Pieces of Me
This Ashlee Simpson (not to be confused with Ashley Olsen) song has been going through my head all morning. My latest torture.

I watched the Ashlee Simpson show for the first time a couple of nights ago. The episode that I saw was taped after the Saturday Night Live incident. In one public appearance in the show, the song "Pieces of Me" started playing as she walked out, and she immediately (and laughlingly) complained that the wrong song was being played. At least she's trying to turn a negative into a positive.

However, she spent much of the episode obsessing about her hair.
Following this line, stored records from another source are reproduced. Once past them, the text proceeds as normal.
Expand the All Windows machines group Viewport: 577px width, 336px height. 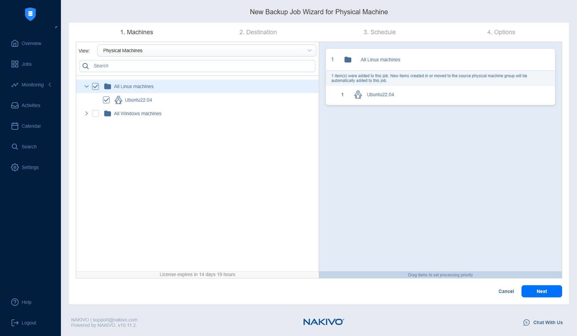86,113
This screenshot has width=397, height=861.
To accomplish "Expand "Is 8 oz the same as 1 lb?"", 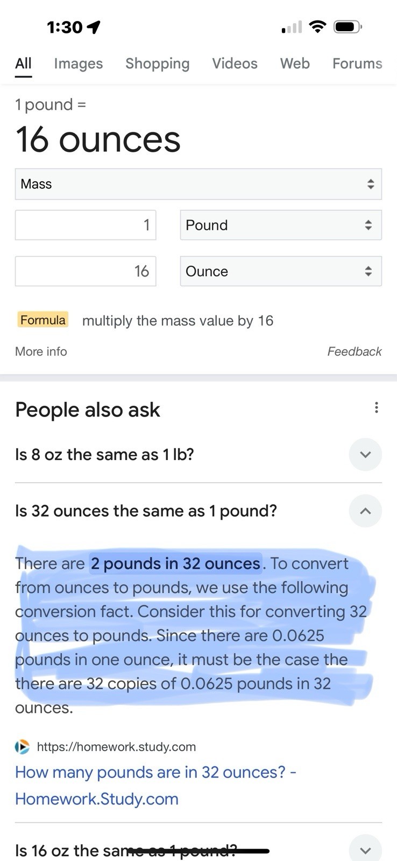I will [365, 455].
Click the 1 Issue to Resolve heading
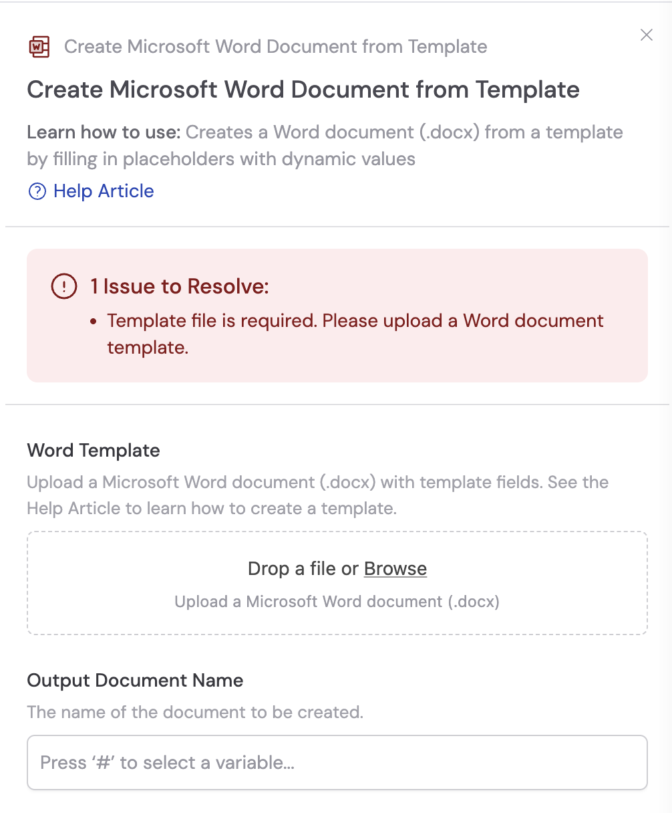The width and height of the screenshot is (672, 813). point(180,286)
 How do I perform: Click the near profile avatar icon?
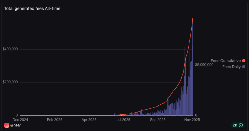7,125
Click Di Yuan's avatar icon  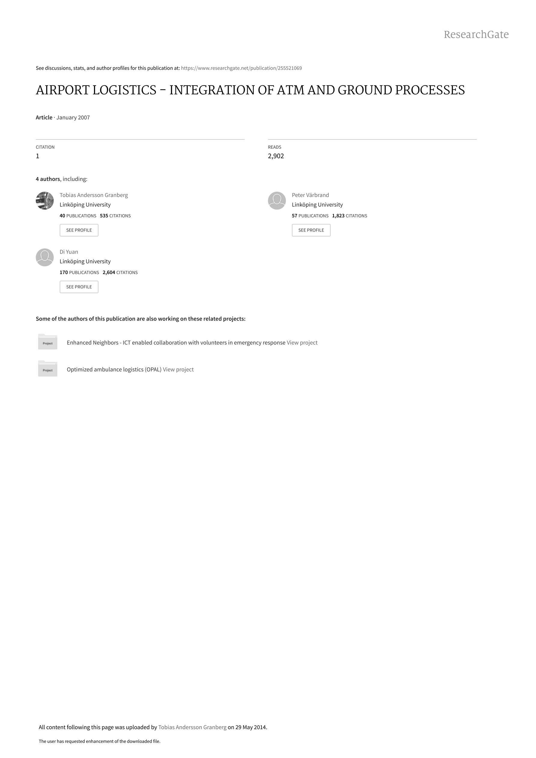point(45,257)
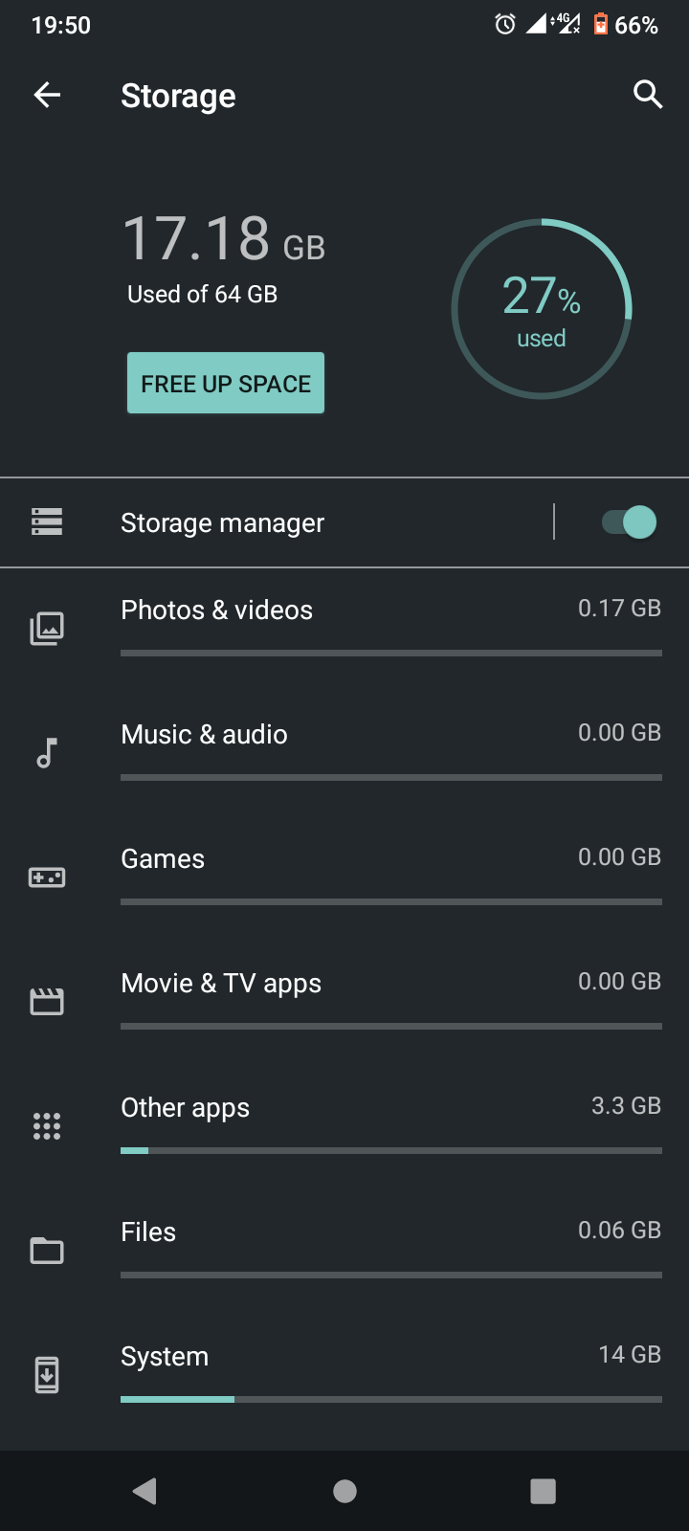Tap the Android home navigation circle
Screen dimensions: 689x1531
[x=345, y=1491]
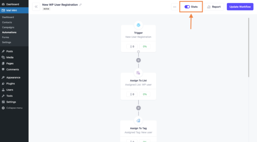
Task: Click the small connector circle under Trigger
Action: (138, 52)
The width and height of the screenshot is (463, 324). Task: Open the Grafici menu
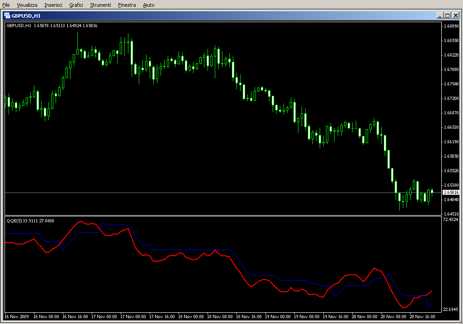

She had just gotten a shorter haircut, which her mother didn't like. As mothers do, she told Ashlee that she could do what she wanted, but Mom made it clear that she didn't like the haircut. However, Ashlee believed that the haircut expressed who she was. Whether this is a triumph of style over substance I'll leave for you to judge, but you have to remember that people with much greater musical pedigrees (Frank Zappa for example) also cut their hair.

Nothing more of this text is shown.